Ну и бардак мы развели за каких-то пять минут! Стол опрокинут (очень тяжёлый, кстати), все разбросано, стулья частью сломаны, частью нет, одно из кресел пропорото и тоже на боку. Вместе со столом оно изображало из себя бастион за которым пришлось укрываться. А вон тот стул я сломал, кажется. Когда гранату зашвырнул и упал как в укрытие. Куски гранаты видел сейчас все три штуки (ну вот такие здесь гранаты), хотя бумкнуло хорошо. Бумаги что тащил — всё разлетелось. Но тут уже все постарались. Глобус расколотил тоже я, правда. Эх. Не выпишут ли счёт крохоборы дворцовой службы? Солдаты натопали как слоны…Тут ещё трупы и кровищи-то, кровищи.

А так скучно начиналось…

* * *

Его величество нас пригласил в очередной свой кабинет. Дворцы вообще странная штука, как по мне. Планировки глупые и разумные одновременно. Жить неудобно. Зато практически любую комнату можно превратить во что угодно. Небольшая перестановка и вот уже спальная. Или столовая. С библиотекой немного сложнее, но тоже ничего трудного. Или кабинет. Тут я глобус и узрел.
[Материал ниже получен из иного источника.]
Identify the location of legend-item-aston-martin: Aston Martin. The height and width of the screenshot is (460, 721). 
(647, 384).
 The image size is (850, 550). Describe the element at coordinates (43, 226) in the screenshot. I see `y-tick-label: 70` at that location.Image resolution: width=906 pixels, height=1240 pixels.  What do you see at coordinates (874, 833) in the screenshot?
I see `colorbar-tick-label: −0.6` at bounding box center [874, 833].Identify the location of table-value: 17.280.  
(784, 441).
Восхитился. «Ох ты наш повелитель полумира, — подумалось, — небось стрелочки на нём рисовать любишь?»

Обратился царь ко мне внезапно.

— Знаю, знаю, всё знаю, — заявил Николай Павлович, изображая приветливость — всё-таки австрияк. И так хорошо молчал! Ловок, брат, ловок. Но я почти угадал! Мыслил, что ты пруссак. Как всех провел, а?! Молодец. Такие мне нужны. Второй Разумовский. — и ласково похлопал по плечу.
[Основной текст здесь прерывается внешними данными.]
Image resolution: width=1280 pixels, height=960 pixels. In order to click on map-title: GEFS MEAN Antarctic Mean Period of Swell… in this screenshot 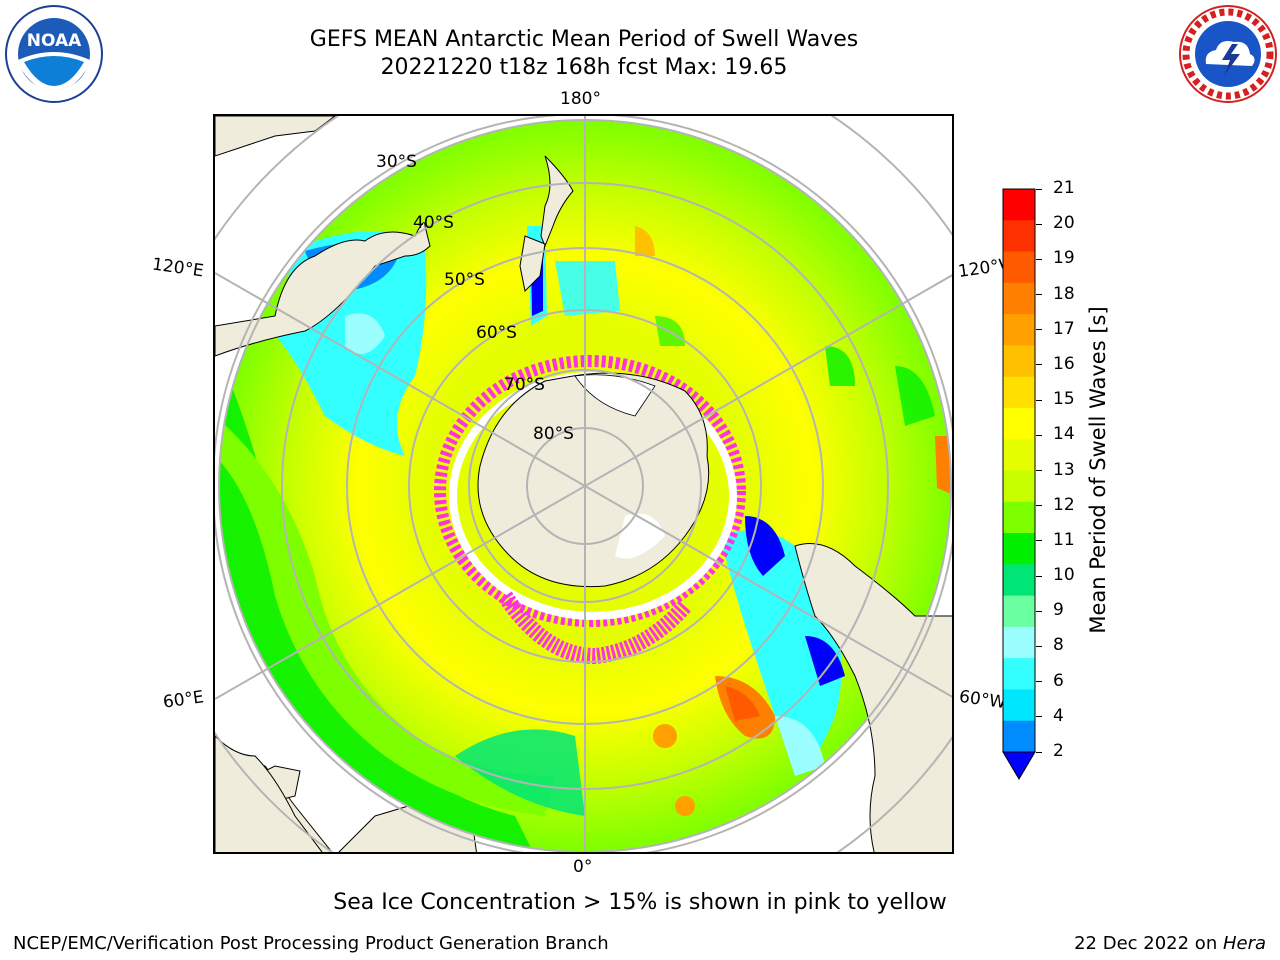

«Кто австрияк? — прибалдел я от такой новости. — Сами вы, ваше величество, немчура натуральная. Если подумать. А Рузумовский здесь каким боком?» — Но вслух, конечно, промолчал. Хочет государь меня считать австрийцем — пусть. Однако, как скоро разлетаются слухи.
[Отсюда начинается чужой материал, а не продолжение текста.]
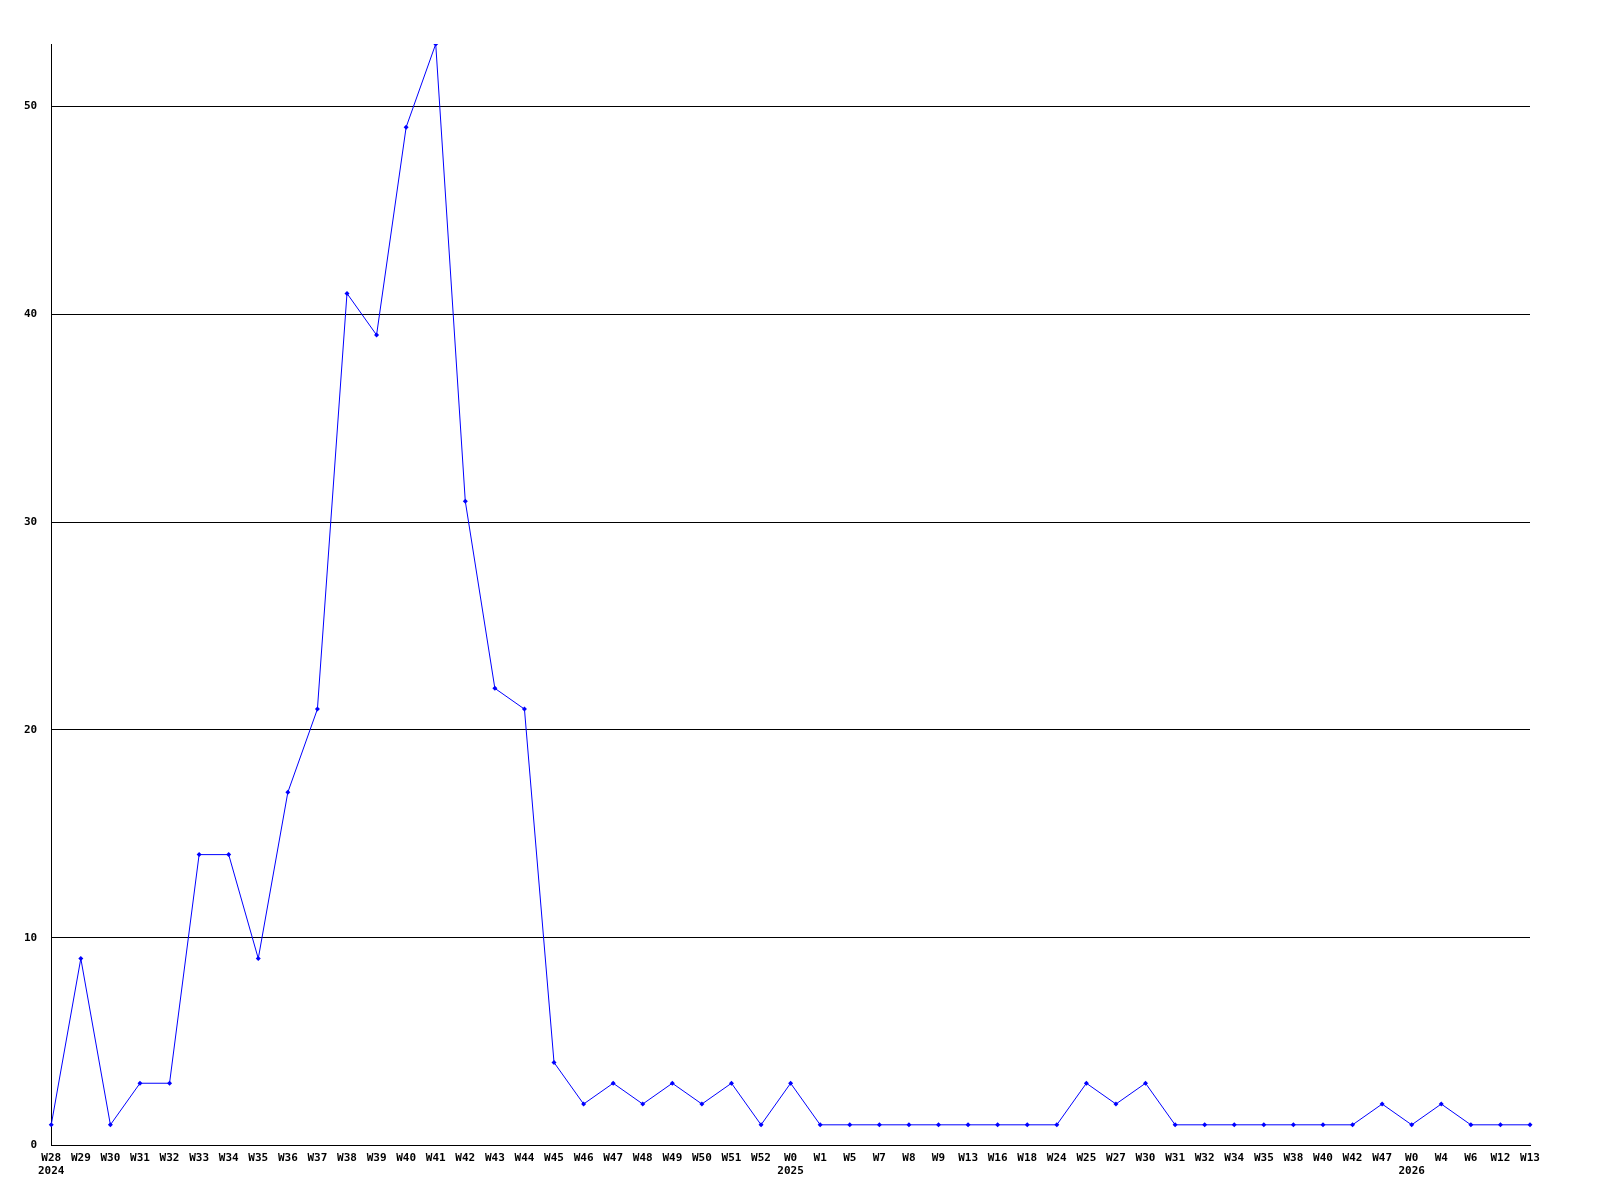 The image size is (1600, 1200). What do you see at coordinates (31, 521) in the screenshot?
I see `y-tick-label: 30` at bounding box center [31, 521].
Пушкин очень внимательно на меня посмотрел, слегка мотнул головой и негромко фыркнул. Не поверил, и то хлеб.

Вскоре о мне позабыли. Ещё бы! Тут такие дела происходят, оказывается. Сперва Пушкин объявил о наличии каких-то заговорщиков, о чем он, как честный человек и верноподданый считает своим долгом сообщить. Государь на то заявил, что он тоже честный человек, а потому не находит в себе ни сил, ни способности поверить в саму возможность подобного. Чтобы у нас, в России, да мог быть заговор против воли Божией (так и сказал) — немыслимо и он решительно отвергает подобный разврат.

Пушкин упёрся как баран. Нет, мол, заговор и точка. Вы, ваше величество, человек прекрасной души и всем отец, оттого сердце ваше протестует от наличия беззакония, но…

— Список. — прервал его весьма витеватую мысль государь.

Поэт бесстрастно протянул ему сложенный вчетверо лист бумаги. Эй, Александр Сергеевич, а я тогда что тащил?! Выяснилось и это.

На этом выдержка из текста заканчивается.